Sony CEO: High-end phones are our salvation

Sony CEO Kaz Hirai predicts the company's ailing smartphone division will be turned around by a greater focus on high-end devices, such as the flagship Xperia Z announced last week, as it abandons the feature-phone business. "We are more in toward the high end of the market as opposed to trying to get into the commoditized portion" Hirai said in Japan today, Bloomberg reports, buoyantly confident where Sony's phone unit operating loss remains huge.

In fact, according to combined analyst predictions, Sony is on track to lose 17.2bn yen ($193m) in its next fiscal year, though the company itself is more confident. Previously, Sony said it aimed to have the next financial year be the twelve months where its phones turned a profit.

Key to doing that, Hirai points out, is focusing on where the money is: expensive, top-tier devices. "We basically are out of the feature-phone business and in the Android-based smartphone business" the CEO explained. "We need to have products that wow people, move people emotionally."

Sony Xperia Z demo:

Whether the Xperia Z can trigger that emotional shift is unclear at this stage, though early feedback to the new smartphone was generally positive. Sony has borrowed features more commonly associated with Japanese devices, such as waterproofing, for its new flagship, and taken on high-spec rivals from Samsung and other firms with a Full HD display, 13-megapixel camera, and speedy quadcore processor. More in our full hands-on report.
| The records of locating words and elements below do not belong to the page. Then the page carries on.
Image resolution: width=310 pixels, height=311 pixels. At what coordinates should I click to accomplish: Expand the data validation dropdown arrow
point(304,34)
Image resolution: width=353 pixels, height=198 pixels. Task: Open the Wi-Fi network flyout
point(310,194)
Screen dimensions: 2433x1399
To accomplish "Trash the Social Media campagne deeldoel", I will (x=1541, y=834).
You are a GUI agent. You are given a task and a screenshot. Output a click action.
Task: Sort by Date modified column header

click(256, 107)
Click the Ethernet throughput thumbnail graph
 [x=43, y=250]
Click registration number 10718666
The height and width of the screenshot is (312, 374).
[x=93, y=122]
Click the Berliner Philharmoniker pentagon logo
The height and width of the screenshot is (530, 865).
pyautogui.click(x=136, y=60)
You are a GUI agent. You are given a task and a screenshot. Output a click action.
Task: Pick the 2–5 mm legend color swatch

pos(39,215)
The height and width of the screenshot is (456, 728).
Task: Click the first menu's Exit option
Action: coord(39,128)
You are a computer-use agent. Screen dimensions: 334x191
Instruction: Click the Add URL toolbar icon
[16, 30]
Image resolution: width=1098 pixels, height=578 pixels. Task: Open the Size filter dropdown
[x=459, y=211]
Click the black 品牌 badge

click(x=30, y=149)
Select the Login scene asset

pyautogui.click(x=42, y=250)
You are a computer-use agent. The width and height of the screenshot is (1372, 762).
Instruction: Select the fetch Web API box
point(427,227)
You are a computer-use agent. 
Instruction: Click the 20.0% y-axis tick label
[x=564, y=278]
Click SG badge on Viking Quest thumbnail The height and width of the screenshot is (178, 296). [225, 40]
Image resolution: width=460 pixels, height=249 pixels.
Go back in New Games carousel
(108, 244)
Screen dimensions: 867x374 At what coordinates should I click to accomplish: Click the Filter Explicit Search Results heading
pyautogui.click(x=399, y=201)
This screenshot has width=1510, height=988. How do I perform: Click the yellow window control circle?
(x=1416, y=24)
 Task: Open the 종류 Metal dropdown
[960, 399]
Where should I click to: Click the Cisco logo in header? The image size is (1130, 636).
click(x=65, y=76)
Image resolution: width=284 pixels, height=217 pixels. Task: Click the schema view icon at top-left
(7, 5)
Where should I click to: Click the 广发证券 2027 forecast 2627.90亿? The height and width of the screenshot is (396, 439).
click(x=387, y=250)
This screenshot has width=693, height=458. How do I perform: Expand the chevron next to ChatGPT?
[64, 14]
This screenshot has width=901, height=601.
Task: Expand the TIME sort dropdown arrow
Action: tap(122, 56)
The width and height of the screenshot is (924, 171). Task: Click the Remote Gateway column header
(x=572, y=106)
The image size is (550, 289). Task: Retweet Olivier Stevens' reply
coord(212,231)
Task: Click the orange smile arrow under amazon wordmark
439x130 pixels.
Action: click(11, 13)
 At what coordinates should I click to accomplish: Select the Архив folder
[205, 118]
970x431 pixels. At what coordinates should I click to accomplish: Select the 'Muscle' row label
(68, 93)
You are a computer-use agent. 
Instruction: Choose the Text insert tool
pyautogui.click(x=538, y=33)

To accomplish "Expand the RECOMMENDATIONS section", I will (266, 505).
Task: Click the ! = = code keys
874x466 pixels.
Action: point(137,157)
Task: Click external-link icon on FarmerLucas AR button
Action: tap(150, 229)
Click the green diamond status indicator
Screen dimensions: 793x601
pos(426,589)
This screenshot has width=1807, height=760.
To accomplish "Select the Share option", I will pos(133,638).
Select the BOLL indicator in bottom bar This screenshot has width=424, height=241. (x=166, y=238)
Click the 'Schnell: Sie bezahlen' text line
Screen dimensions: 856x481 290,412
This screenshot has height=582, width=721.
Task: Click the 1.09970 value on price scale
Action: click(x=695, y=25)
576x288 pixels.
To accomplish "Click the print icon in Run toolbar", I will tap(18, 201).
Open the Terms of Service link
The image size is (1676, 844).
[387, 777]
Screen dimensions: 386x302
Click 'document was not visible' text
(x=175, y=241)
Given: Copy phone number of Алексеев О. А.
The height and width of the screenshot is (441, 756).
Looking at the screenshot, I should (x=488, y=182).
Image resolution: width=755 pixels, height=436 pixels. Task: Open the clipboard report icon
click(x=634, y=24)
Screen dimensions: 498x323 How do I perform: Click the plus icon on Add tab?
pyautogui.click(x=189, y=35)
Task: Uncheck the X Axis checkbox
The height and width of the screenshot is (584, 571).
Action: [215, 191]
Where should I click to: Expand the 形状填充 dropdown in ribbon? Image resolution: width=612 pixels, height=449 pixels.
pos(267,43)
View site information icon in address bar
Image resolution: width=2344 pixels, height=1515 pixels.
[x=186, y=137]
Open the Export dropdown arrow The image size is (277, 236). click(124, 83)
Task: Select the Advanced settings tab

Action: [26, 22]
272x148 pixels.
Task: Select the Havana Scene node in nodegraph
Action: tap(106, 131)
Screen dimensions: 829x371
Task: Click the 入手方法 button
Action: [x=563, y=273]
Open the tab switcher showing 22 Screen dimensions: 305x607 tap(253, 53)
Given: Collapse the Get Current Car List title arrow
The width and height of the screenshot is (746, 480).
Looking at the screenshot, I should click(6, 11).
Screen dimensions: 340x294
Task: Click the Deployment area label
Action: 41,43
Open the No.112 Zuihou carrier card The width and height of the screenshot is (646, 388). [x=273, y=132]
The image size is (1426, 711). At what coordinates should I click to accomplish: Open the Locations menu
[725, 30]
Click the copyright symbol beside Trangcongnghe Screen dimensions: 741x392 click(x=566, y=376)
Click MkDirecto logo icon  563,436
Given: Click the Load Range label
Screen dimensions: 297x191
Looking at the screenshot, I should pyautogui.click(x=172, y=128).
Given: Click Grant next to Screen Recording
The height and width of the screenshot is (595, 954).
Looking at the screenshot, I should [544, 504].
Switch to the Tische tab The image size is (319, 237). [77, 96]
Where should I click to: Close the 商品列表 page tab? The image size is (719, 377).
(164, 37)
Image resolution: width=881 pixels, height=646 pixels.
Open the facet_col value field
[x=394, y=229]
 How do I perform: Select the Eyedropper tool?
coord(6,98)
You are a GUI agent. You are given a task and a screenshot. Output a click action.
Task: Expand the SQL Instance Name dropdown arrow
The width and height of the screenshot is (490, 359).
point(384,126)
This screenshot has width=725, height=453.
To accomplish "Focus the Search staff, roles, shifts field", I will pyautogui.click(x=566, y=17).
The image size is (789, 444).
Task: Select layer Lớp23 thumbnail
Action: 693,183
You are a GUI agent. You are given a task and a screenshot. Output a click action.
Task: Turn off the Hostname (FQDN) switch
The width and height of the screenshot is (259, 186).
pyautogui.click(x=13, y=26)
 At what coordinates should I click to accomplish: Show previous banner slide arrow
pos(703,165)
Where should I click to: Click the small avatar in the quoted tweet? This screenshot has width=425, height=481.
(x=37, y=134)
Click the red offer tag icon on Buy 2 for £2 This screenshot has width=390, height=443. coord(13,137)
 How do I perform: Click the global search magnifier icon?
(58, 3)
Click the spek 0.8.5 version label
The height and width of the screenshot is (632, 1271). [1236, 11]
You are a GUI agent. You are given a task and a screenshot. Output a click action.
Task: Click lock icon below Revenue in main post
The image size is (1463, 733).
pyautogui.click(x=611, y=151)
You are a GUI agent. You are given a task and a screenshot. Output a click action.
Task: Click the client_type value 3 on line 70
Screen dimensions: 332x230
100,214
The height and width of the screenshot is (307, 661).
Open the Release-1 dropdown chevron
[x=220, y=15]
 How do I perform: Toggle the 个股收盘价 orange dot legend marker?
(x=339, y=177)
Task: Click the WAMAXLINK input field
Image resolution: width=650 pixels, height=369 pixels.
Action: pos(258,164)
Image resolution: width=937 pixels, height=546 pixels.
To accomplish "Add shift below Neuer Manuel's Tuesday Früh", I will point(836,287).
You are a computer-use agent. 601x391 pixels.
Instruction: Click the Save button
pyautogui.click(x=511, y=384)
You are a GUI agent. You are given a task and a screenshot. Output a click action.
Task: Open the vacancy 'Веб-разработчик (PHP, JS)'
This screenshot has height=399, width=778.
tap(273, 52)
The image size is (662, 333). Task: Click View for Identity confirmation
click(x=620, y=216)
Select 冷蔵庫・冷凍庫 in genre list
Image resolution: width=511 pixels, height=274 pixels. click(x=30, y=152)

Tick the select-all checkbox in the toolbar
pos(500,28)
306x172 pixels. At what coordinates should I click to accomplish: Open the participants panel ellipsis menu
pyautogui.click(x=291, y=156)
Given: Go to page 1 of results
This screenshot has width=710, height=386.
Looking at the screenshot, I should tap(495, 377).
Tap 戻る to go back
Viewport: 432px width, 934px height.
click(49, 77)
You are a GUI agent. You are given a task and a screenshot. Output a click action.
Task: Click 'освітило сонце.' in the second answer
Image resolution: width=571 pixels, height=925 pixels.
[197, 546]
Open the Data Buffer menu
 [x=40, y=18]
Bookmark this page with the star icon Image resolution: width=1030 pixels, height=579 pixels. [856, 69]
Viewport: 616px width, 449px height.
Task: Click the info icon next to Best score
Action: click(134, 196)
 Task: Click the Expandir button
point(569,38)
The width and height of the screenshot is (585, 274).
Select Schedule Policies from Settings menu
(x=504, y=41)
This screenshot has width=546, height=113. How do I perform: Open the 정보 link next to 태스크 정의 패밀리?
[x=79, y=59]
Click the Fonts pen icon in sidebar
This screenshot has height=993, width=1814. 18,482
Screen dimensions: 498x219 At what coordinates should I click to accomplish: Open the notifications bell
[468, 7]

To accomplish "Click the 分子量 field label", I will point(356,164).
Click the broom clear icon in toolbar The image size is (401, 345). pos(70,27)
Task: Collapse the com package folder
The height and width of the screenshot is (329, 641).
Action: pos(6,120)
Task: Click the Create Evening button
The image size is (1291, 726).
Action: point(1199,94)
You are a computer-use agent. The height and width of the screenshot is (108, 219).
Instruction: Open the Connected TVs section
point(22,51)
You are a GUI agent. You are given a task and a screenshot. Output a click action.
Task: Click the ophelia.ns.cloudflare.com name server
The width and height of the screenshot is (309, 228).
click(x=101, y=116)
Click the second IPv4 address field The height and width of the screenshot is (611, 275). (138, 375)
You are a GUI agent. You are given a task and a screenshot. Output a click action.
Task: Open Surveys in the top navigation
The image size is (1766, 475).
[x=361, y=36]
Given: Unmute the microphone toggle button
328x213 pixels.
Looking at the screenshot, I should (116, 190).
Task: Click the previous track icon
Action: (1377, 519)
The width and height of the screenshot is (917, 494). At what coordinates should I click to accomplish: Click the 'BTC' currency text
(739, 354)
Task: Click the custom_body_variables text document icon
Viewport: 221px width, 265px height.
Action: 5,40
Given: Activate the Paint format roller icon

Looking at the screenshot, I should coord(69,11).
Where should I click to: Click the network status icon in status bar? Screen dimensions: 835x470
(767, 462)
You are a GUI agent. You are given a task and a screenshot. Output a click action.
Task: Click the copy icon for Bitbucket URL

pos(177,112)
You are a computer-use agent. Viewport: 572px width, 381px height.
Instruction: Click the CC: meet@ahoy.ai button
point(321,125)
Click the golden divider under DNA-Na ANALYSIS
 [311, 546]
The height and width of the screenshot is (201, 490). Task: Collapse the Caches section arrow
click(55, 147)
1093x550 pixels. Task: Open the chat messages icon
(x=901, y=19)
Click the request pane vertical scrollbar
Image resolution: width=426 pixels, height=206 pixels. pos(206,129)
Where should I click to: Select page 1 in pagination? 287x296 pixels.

It has also, finally, begun to connect the dots between its various product divisions, at last following up on the promises long made as part of the "Four Screen" strategy. Also introduced at CES was One-touch mirroring, where an NFC phone such as the Xperia Z could be instantly paired with a Smart TV using an NFC-enabled remote control.

"I believe we still have a lot of room to grow" Hirai insisted today, though the fact that the company continues to be outsold by key Android rival 6:1 suggests actually achieving that growth could be difficult. The firm is expected to reveal more smartphones at Mobile World Congress 2013, in late February, while an Xperia Tablet Z has been tipped for late January.